Stephanie Triau, co-founder and CEO at Bioserie, a company which produces bio-based baby toys, says communicating the bio-economy over to the public is not always simple. She explains: “Not everything staring with ‘bio’ means the same thing. One of the challenges is that everyone is talking about bio all the time, even though some of those people are not really involved in the bio-economy.”
She also says that the definition of biodegradable is still causing confusion and can be mixed up with the meaning of ‘bio-based’.
In fact, recent research from Netherlands-based Wageningen University highlighted the fact that the term biodegradable was confusing. Researchers from the university claim that the term may cause confusion about the proper way for consumers to dispose of bio-plastics. Moreover, even when a plastic is biodegradable, this does by no means imply that the material degrades in the environment in a short period of time.
Nevertheless, as the issue of single-use plastics grips many nations, many have begun to advocate for alternative and more environmentally-friendly materials, including bio-plastics. This is another perfect opportunity for the bio-based industry to send out positive stories to the media. Niall Dunne (@n1dunne) chief executive of plastics reduction company Polymateria, has recently done this and told his positive story to London-based free newspaper The Evening Standard.
Summing up Polymateria’s ethos, Dunne explained to the newspaper that Polymateria “deal(s) with the world as it is today not as we want it to be in 50 years’ time”.
To combat the end-of-life plastic problem, Polymateria uses what it calls “biotransformation”, which involves redesigning the polymers that make up plastic so the environment can break down if it escapes a recycling facility. As a result, natural agents of decay such as enzymes and microbial materials attack and colonise the plastic to leave nothing but carbon-dioxide, water and biomass, or in simpler terms “bug food”.
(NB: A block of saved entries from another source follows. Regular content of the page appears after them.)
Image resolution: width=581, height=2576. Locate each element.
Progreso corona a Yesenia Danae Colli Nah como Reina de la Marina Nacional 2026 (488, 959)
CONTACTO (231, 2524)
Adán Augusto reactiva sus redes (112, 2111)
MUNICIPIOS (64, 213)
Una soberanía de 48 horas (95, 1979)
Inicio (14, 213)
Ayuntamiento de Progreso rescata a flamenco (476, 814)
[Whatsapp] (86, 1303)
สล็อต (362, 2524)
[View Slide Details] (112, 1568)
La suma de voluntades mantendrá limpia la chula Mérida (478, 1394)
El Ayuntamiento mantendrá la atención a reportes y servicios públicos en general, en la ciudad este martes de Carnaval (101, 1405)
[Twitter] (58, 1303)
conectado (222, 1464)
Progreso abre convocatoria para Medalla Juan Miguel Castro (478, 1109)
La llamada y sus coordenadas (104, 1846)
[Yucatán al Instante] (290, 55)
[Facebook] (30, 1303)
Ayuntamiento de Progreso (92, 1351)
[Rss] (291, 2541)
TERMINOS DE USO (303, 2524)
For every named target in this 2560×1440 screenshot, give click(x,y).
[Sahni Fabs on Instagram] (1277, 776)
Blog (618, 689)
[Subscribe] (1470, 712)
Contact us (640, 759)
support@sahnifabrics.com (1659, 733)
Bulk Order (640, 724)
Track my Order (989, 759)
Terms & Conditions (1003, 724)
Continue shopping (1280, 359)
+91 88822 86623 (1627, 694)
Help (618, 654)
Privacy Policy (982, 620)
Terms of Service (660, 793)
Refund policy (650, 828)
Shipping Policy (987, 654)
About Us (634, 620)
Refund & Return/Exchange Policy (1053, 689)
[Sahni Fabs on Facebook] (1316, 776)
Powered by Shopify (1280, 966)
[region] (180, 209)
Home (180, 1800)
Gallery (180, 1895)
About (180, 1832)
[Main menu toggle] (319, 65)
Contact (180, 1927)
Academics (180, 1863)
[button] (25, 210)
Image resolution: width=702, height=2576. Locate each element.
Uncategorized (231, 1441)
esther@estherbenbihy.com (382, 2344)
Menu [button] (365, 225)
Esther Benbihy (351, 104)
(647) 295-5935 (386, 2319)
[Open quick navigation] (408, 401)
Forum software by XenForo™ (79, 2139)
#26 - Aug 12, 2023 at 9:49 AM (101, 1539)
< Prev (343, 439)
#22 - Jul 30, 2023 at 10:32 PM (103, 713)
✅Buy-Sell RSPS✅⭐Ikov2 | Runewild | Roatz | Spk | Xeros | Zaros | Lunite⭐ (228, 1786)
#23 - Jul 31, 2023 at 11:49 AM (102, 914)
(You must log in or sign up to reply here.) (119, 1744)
Explaining the bioeconomy in simple terms was the key to making this Evening Standard story interesting and engaging. And as Triau concludes to make the unknown knowns: “The industry needs to say things as simply as possible. If you have to go too deep to explain your product then it becomes confusing. For us, the challenge is to just give positive messages. If you give too much information you can make people more confused.”